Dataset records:

■ ■ ■

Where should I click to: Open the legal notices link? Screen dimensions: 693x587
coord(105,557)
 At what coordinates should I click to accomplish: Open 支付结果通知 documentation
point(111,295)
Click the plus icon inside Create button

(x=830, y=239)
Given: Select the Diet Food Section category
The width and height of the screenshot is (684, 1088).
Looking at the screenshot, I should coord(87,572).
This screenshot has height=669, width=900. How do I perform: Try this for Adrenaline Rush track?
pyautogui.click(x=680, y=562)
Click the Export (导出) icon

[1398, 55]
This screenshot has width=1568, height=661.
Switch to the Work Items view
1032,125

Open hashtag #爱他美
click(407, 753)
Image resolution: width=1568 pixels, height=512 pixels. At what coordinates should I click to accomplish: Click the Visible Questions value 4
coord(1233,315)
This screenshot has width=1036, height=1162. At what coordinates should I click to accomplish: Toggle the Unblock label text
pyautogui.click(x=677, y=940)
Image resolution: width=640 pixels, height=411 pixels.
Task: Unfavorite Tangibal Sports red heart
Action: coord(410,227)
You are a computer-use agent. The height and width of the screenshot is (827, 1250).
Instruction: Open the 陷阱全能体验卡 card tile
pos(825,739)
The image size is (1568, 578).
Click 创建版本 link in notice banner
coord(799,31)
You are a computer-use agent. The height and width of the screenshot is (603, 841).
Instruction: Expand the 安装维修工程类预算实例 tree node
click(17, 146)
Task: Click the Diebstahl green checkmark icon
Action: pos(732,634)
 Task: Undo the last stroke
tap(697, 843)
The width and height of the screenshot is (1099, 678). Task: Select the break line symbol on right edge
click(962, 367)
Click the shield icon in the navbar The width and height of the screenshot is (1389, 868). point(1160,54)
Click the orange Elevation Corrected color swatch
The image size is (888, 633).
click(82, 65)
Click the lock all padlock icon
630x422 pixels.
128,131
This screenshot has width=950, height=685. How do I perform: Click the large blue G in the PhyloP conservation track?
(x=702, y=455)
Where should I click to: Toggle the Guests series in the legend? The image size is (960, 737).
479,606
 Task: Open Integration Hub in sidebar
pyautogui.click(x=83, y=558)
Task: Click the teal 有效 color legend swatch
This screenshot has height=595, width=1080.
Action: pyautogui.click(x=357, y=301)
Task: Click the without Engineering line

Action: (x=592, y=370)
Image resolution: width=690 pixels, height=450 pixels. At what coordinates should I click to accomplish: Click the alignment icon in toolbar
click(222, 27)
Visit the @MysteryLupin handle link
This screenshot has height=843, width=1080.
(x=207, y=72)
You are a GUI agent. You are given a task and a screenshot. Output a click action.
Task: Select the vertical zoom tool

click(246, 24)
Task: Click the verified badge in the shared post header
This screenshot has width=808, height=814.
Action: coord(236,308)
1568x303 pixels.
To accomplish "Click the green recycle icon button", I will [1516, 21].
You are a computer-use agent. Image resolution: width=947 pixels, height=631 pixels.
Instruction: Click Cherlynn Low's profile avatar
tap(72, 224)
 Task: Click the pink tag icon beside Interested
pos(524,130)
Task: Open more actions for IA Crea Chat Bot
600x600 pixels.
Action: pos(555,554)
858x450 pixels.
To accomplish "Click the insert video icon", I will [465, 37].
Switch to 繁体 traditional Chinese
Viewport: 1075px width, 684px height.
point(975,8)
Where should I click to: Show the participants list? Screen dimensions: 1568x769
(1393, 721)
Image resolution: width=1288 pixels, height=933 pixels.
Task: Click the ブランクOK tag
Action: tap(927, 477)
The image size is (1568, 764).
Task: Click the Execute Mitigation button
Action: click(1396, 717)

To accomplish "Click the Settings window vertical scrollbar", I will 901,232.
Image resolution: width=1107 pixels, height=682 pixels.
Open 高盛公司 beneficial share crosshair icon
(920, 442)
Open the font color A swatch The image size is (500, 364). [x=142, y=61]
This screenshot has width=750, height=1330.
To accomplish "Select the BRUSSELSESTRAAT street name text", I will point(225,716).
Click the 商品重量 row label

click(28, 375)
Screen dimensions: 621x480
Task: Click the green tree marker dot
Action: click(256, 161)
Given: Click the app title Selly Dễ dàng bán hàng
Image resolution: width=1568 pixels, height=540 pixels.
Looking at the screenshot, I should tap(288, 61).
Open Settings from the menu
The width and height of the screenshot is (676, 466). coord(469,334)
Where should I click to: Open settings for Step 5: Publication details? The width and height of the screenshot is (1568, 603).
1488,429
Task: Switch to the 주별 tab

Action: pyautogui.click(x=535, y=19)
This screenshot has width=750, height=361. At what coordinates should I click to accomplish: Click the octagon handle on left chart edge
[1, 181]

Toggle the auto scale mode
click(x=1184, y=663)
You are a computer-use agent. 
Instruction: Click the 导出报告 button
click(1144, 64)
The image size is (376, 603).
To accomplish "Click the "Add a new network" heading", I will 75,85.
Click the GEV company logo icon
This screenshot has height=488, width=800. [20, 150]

■ ■ ■

TASK OBJECTIVE: Pull every line that holds the string "color" out of the records.

TASK ANSWER:
Click the orange Elevation Corrected color swatch
Task: Click the teal 有效 color legend swatch
Open the font color A swatch The image size is (500, 364). [x=142, y=61]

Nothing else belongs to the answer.